VALPERGA - Brunasso a muso duro contro il sindaco Francisca

Visibilmente emozionato (e con qualche strappo al protocollo) venerdì scorso Gabriele Francisca ha giurato da sindaco. Il primo consiglio comunale è scivolato via in tranquillità fino a quando, dopo che il primo cittadino ha elencato il programma di governo per i prossimi cinque anni, la parola è passata alla minoranza. Perso per strada Corrado Marocco, che si è dimesso prima ancora di iniziare la legislatura (di nuovo) sui banchi dell'opposizione, la palla del grande inquisitore è passata, a sorpresa, all'ex sindaco Davide Brunasso. Suo l'intervento più duro contro l'attuale amministrazione comunale.

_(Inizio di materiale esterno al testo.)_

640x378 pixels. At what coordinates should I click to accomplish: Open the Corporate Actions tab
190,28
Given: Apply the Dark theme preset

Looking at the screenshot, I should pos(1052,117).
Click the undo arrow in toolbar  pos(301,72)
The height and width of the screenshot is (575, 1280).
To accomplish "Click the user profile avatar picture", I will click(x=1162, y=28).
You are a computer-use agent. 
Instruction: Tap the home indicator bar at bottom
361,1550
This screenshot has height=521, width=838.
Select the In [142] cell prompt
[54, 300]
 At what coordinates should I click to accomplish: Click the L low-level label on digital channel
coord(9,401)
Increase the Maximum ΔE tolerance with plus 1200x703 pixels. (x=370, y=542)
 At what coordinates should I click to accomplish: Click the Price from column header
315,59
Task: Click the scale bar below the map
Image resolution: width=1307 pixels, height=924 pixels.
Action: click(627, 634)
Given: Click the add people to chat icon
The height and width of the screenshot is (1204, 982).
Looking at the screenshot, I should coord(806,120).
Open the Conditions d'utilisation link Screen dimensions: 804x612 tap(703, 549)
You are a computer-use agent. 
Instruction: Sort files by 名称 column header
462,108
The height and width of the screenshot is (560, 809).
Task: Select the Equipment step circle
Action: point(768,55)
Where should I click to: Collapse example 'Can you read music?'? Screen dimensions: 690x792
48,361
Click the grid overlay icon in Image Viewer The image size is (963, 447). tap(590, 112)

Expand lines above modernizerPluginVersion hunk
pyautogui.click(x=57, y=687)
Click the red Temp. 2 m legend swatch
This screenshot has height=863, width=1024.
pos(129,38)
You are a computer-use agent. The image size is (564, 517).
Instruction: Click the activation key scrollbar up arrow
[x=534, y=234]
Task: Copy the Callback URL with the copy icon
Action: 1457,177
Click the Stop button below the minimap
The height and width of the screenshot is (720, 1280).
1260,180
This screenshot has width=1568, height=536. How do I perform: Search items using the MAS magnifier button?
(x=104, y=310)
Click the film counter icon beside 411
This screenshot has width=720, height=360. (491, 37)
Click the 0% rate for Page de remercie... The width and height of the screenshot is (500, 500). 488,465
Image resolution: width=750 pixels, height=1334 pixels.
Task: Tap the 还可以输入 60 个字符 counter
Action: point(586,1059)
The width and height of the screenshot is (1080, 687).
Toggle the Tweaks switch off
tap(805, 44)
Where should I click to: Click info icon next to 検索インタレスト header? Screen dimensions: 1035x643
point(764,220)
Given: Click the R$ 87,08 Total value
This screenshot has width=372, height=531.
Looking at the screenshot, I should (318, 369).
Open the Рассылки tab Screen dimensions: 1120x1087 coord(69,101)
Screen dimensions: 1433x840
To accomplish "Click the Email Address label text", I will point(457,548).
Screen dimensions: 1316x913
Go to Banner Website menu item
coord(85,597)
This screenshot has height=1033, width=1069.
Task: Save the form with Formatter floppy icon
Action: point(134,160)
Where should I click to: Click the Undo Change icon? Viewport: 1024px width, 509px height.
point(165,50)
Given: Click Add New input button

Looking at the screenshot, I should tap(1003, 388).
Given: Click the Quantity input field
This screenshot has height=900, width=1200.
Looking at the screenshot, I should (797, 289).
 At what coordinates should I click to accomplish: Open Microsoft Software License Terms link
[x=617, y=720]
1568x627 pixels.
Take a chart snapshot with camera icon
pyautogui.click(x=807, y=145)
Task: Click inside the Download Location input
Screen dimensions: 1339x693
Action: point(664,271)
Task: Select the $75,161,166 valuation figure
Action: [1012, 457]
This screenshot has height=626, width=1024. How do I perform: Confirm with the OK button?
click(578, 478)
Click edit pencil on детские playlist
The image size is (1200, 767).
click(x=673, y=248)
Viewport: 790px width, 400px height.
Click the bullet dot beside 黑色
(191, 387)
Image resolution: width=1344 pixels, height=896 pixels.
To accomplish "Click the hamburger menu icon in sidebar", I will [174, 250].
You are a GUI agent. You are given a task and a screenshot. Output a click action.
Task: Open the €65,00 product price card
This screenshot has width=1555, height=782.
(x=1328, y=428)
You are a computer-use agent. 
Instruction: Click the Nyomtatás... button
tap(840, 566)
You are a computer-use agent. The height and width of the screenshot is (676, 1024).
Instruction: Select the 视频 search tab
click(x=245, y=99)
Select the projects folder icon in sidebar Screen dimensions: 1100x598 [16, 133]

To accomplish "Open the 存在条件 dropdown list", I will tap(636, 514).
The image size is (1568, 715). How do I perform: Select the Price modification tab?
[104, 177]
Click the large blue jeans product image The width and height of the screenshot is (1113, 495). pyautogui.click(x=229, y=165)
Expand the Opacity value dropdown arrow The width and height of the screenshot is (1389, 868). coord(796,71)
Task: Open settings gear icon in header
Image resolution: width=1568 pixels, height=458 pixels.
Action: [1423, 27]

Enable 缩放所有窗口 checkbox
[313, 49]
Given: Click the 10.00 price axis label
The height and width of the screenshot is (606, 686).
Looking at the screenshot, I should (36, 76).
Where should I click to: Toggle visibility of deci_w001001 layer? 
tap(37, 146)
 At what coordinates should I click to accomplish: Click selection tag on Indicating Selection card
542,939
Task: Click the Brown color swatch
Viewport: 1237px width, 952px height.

«La storia ci insegna che la compagine di sinistra si afferma dopo ogni commissariamento del Comune. Questo accadde nel 1994, questo accade oggi 21 anni dopo - ha detto l'ex sindaco - ma da oggi ci aspetta il compito più bello ed entusiasmante: la ricostruzione del gruppo maggioritario di Valperga che non si identifica con l'esito delle elezioni del 31 maggio. Da oggi smaschereremo le menzogne e gli equivoci, perché non è corretto prendere in giro la gente. E non è corrette deridere, calunniare l'avversario politico come è stato fatto in questa campagna elettorale». Con particolare riferimento, secondo Brunasso, al comportamento del vicesindaco.
 
«La campagna elettorale non ha visto il confronto tra i tre candidati sindaci, la paura di doversi confrontare con la verità dei fatti ha fatto desistere il contraddittorio. Ma noi siamo sereni signor Sindaco, qui ci dovrà rispondere giorno per giorno, in quest'aula si dovrà confrontare sempre con noi e con i cittadini di Valperga. Lei e la sua maggioranza. Dimostreremo con i fatti le forti contraddizioni in seno alla vostra compagine.  Nel 2007 mi definiva il sindaco straniero, oggi abbiamo la Giunta (per utilizzare il suo termine) più straniera dal dopoguerra. Due non residenti che siedono in giunta. L'incoerenza paga. In campagna elettorale si è rivolto ai giovani. Come mai Mirco Cortese, il più giovane esponente della sua maggioranza non fa parte della Giunta? Ci sono state pressioni politiche per far si che non ne facesse parte pur ottenendo un ottimo riscontro in termini di preferenze? Ha dovuto rispettare accordi politici pregressi? Così facendo non fa già altro che deludere le aspettative dei giovani».
 
Brunasso non le manda a dire. Nemmeno sul programma elettorale. «Da sempre il sindaco si è detto contrario alle varianti ai piani regolatori con toni peraltro offensivi in più consigli, ma oggi tra i primi punti programmatici si parla di Variazioni al piano regolatore. C'è forse qualche ticket e promessa da dover rispettare? Ma una cosa che ci lascia ancora più perplessi sono i primi commenti del Sindaco. In particolare quando ad organi di stampa rilascia la seguente dichiarazione: “Tra i primi impegni, il nuovo esecutivo cercherà di rilanciare l'apertura della storica Società operaia di Via Grosso”. Nel vostro programma non si faceva cenno alla Società di mutuo soccorso di Via Pierino Grosso. E' diventata una priorità in così pochi giorni?».